Prejuízos à Intimidade

"O pudor é a mais afrodisíaca das virtudes." Nelson Rodrigues

        Há uma frase atribuída a Nietzsche[i] que utilizei na abertura do meu livro sobre o amor[ii]: Aqueles que foram vistos dançando foram julgados insanos por aqueles que não podiam escutar a música. Refletimos sobre dois conceitos, nesse tempo de pandemia onde a comunicação pela internet foi mais utilizada: o rótulo e a intimidade.

        

Foto: Reprodução

Na atualidade, a fronteira entre a imagem e a realidade parece borrada. Um invólucro pode representar ou encobrir o conteúdo que ele envolve. Se, por um lado, os alimentos consumidos devem apresentar, na embalagem, data de validade, ingredientes que possuem e maneira como foram produzidos; por outro, somente o paladar de uma experiência vivida promove o encontro. Assim são os humanos, não basta a postagem de um sorriso, a companhia para uma fotografia ou o colorido de um cenário, para avaliar a vivência e o clima emocional no qual um encontro aconteceu. O rótulo, o diagnóstico, ou uma atitude não nos representa.

Dados registrados:
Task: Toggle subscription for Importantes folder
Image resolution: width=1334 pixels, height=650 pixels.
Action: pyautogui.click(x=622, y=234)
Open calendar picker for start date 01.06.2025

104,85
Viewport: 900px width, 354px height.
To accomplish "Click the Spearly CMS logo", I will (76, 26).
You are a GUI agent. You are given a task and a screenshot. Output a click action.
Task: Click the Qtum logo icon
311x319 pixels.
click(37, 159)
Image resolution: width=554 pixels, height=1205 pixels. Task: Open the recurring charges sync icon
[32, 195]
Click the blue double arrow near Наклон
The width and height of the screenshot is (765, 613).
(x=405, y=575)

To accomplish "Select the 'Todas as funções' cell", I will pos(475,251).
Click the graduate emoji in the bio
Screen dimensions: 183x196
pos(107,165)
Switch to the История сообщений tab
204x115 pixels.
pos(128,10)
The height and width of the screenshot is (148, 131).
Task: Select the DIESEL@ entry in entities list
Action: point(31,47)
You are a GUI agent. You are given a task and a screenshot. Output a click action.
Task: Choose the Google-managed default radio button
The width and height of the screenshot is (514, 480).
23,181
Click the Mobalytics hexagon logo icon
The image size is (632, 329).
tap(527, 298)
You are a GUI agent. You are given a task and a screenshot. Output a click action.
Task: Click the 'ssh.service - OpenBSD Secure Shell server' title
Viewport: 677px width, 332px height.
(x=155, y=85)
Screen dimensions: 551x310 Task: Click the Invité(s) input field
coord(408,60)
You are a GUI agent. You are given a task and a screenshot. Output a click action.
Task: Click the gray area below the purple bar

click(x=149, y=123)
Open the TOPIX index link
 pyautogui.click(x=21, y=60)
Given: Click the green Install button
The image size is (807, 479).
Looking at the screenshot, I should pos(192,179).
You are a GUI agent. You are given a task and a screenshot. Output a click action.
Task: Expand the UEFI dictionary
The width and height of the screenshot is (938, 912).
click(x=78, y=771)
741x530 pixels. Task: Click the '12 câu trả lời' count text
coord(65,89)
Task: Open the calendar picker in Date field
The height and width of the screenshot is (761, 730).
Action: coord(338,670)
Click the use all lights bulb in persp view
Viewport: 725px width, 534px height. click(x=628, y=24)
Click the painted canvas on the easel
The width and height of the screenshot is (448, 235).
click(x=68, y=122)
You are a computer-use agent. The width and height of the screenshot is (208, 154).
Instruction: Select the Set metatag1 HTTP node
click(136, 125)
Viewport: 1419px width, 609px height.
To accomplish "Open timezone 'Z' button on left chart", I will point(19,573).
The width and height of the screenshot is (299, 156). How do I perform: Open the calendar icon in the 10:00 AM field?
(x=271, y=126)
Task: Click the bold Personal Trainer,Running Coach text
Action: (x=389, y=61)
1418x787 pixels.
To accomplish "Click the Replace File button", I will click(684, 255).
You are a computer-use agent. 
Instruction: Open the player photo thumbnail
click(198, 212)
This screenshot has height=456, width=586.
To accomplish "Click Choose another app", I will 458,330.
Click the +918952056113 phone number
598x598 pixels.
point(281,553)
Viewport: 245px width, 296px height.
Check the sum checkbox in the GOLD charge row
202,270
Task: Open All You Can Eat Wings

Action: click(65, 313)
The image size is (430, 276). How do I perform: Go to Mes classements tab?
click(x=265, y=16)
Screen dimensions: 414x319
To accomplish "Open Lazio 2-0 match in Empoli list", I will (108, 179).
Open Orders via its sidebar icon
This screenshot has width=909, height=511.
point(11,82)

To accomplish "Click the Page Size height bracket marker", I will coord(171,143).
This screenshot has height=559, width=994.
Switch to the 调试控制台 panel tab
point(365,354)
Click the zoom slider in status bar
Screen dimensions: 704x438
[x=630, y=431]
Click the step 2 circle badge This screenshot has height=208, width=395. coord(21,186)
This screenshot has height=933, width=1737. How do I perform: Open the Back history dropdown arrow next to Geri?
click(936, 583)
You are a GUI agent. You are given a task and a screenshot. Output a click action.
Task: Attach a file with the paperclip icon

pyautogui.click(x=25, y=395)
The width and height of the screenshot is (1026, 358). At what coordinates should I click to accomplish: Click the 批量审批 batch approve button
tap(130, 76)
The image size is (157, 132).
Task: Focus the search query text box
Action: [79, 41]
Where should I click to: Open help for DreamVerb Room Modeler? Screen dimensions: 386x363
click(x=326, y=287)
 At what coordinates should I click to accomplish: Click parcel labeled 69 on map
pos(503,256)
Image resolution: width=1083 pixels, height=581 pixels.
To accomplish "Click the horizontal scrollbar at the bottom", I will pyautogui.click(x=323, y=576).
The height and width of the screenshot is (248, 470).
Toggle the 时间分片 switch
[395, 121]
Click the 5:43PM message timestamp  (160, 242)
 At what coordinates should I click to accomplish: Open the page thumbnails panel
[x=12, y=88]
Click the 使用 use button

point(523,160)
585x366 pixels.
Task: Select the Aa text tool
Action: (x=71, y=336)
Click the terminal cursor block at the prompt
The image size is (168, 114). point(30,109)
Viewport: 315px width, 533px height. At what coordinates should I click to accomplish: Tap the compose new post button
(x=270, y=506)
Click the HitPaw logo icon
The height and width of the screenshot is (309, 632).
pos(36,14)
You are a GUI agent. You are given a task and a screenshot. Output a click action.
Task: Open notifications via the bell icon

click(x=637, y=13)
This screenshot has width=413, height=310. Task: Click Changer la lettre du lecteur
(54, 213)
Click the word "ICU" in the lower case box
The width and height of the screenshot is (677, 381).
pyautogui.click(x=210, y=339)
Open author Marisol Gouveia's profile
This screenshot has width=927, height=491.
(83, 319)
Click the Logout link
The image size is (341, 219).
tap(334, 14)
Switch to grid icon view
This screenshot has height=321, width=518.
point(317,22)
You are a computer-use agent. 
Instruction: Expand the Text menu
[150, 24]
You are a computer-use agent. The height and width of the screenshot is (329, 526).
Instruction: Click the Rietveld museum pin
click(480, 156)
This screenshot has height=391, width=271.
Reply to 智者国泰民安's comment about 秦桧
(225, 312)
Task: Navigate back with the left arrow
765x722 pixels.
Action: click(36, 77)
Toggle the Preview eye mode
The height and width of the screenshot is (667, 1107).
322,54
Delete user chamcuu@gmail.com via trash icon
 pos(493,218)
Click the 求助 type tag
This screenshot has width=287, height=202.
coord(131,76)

Conjunto de tarefas:
[a] Responda com base no texto sobre a intimidade:
(i) A quem é atribuída a frase usada na abertura do livro sobre o amor?
(ii) Quais são os dois conceitos sobre os quais o texto diz refletir?
(iii) O que os alimentos devem apresentar na embalagem?
[b] Por favor, reproduza literalmente o trecho do texto sobre a intimidade que vai de "Há uma frase" até "e a intimidade.", incluindo estas últimas palavras.
A listagem é um material separado do texto.

Respostas às tarefas:
[a]
(i) A Nietzsche.
(ii) O rótulo e a intimidade.
(iii) Data de validade, ingredientes que possuem e maneira como foram produzidos.

[b]
Há uma frase atribuída a Nietzsche[i] que utilizei na abertura do meu livro sobre o amor[ii]: Aqueles que foram vistos dançando foram julgados insanos por aqueles que não podiam escutar a música. Refletimos sobre dois conceitos, nesse tempo de pandemia onde a comunicação pela internet foi mais utilizada: o rótulo e a intimidade.